- **Instructions to follow**: With the pictures omitted, set down exactly the lines from the one that contains "The height and width of the screenshot is (159, 164)." through the last line of the data.

Collected data:
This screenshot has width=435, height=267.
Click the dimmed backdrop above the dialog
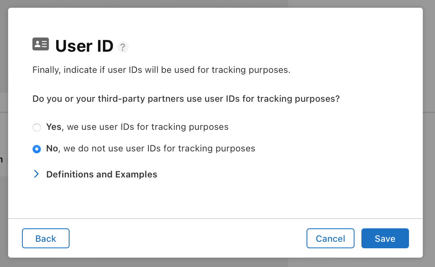[218, 4]
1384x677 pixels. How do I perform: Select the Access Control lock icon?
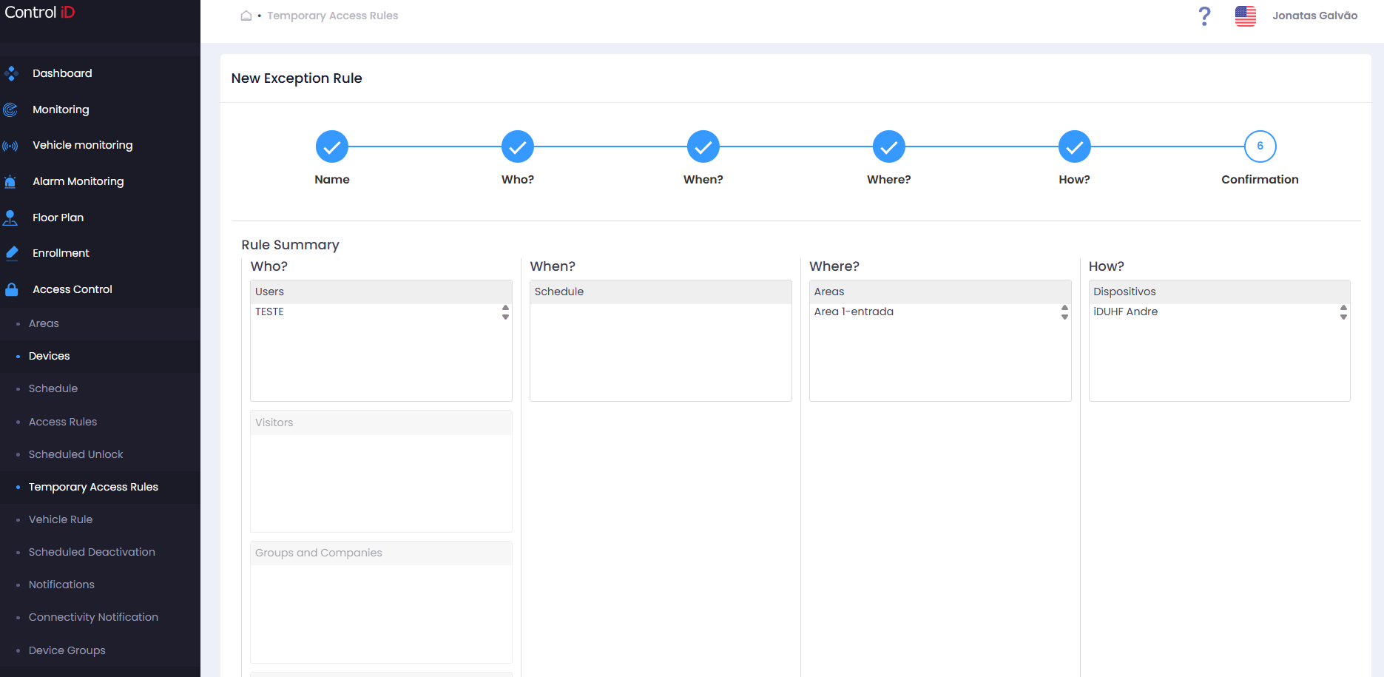(11, 289)
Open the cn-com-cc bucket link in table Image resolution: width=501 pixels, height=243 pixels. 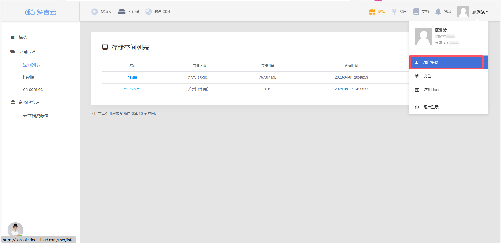coord(132,89)
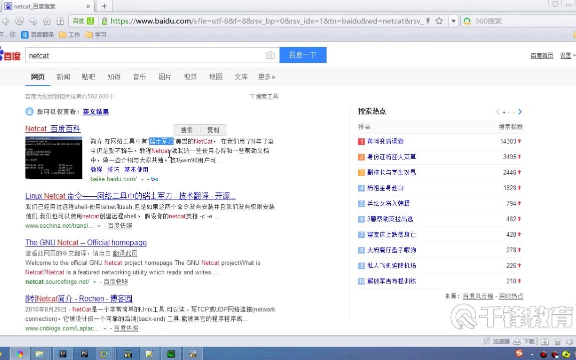This screenshot has width=576, height=360.
Task: Switch to the 新闻 search tab
Action: point(63,77)
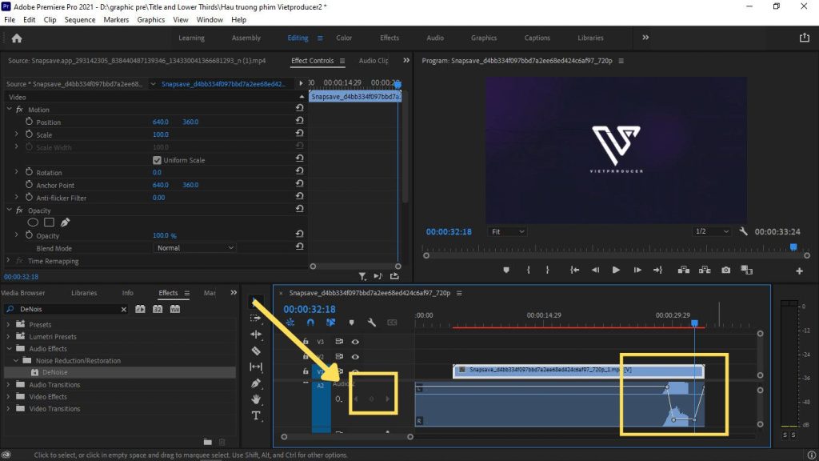Expand the Lumetri Presets folder
The image size is (819, 461).
coord(10,337)
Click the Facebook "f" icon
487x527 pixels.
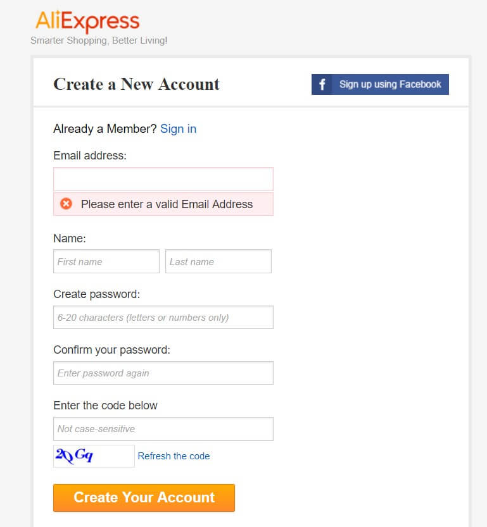click(322, 85)
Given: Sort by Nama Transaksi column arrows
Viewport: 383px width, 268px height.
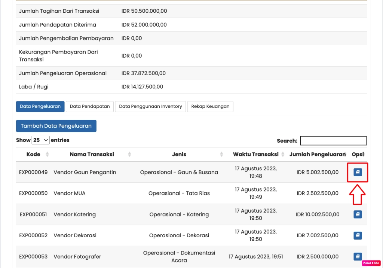Looking at the screenshot, I should 129,154.

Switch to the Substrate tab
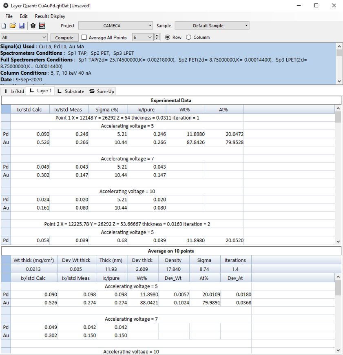point(71,91)
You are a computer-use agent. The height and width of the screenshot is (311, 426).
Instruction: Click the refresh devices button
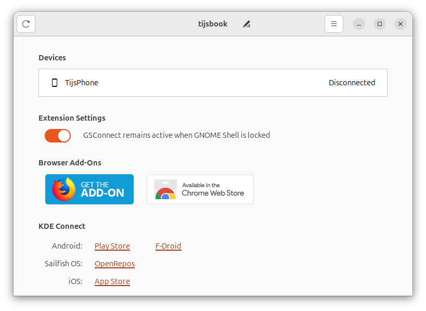26,24
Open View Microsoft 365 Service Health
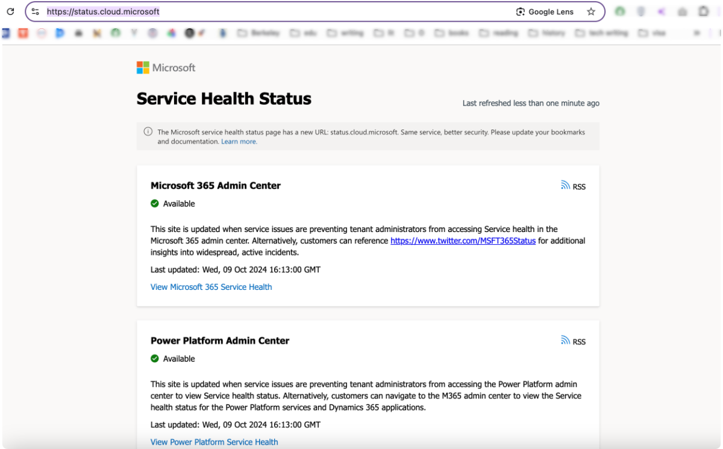 [x=211, y=287]
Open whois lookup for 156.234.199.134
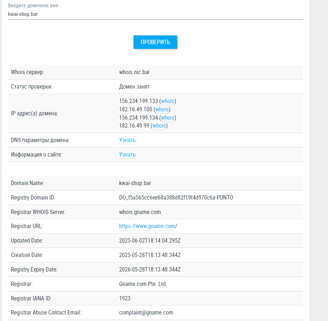This screenshot has height=321, width=328. [167, 117]
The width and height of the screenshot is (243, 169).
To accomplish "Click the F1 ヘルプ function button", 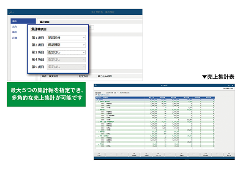I will click(x=99, y=155).
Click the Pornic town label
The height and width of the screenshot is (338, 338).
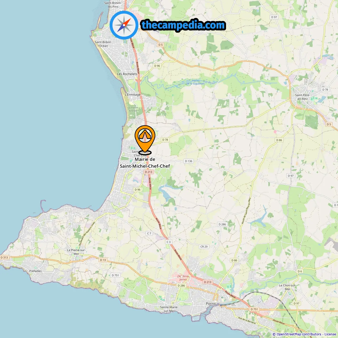coord(211,304)
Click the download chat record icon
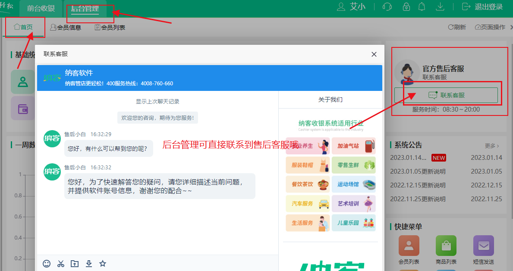Viewport: 513px width, 271px height. 89,264
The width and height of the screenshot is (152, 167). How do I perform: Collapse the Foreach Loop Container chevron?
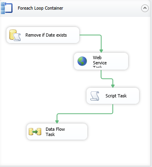click(145, 8)
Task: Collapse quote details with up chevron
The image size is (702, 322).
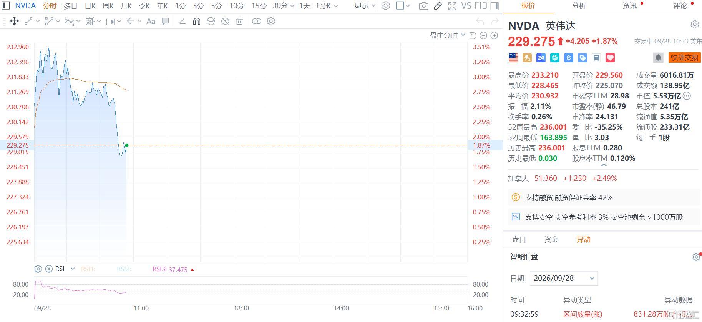Action: (x=604, y=165)
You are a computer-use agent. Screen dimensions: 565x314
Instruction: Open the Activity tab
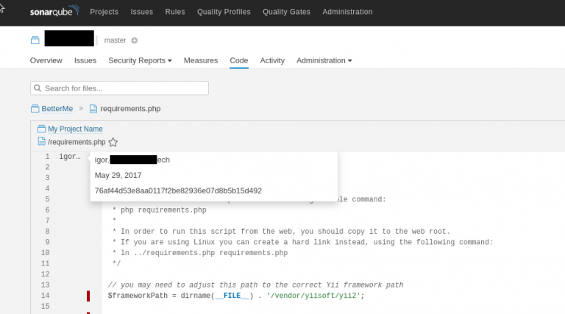pyautogui.click(x=272, y=60)
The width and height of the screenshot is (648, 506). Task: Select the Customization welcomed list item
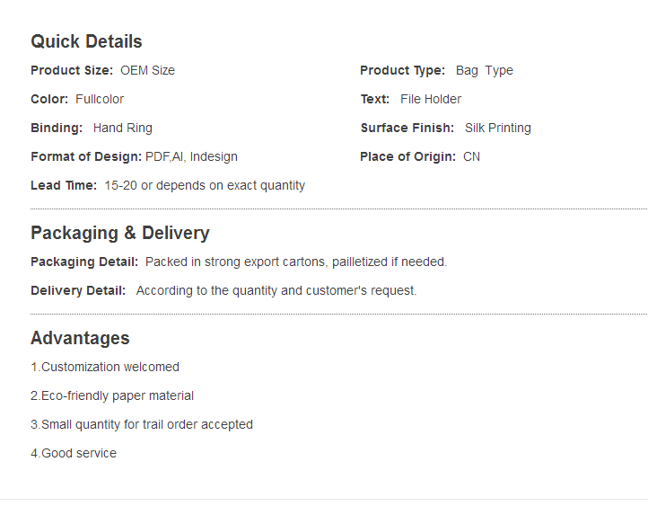105,367
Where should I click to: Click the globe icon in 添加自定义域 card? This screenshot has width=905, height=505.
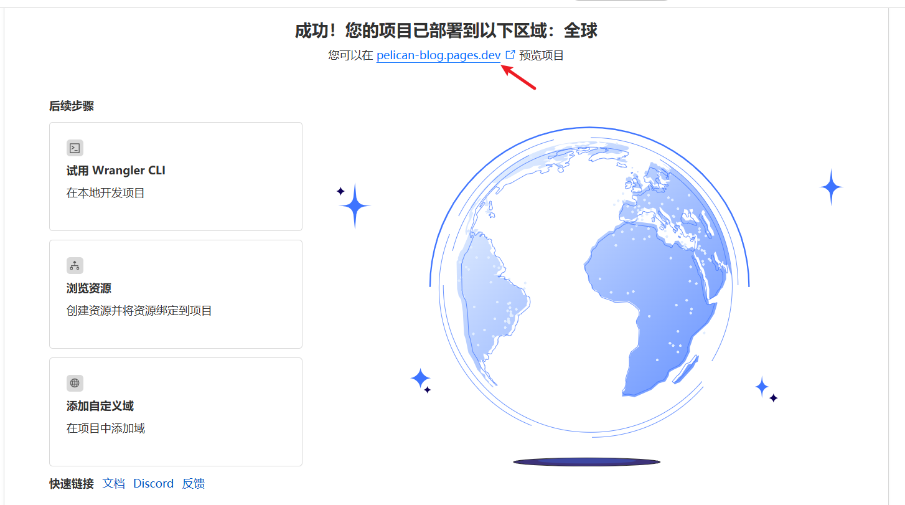pos(75,384)
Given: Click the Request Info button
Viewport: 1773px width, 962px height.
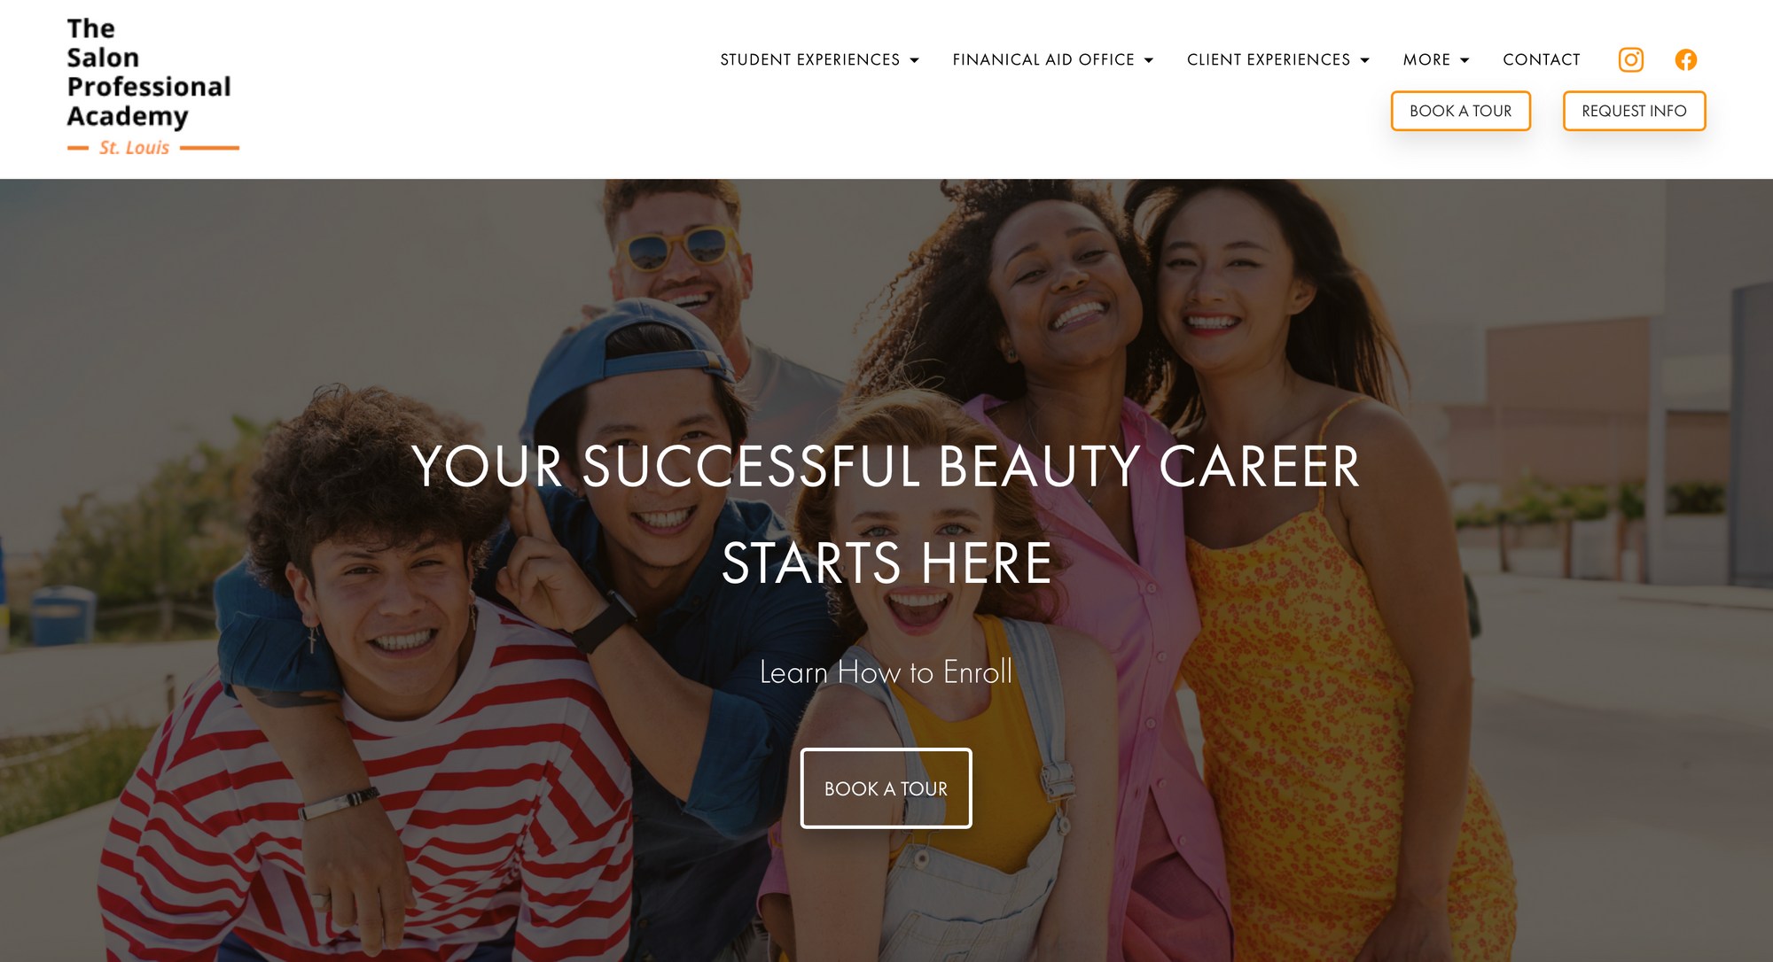Looking at the screenshot, I should [x=1634, y=111].
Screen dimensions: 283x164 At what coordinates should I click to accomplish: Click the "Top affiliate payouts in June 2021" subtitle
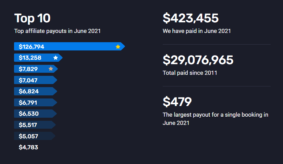pyautogui.click(x=57, y=31)
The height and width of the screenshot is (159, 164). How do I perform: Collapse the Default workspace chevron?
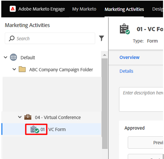(x=5, y=57)
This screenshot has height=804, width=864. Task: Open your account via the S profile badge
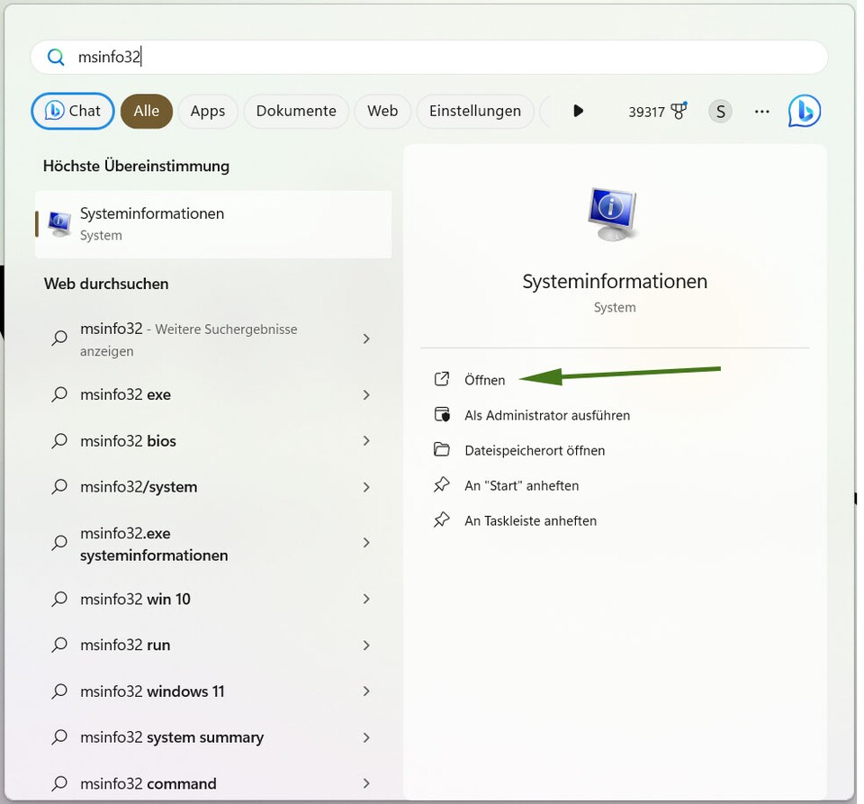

- **Task output**:
The height and width of the screenshot is (159, 164). How do I perform: Collapse the Default workspace chevron?
(x=5, y=57)
This screenshot has height=804, width=864. Task: Open your account via the S profile badge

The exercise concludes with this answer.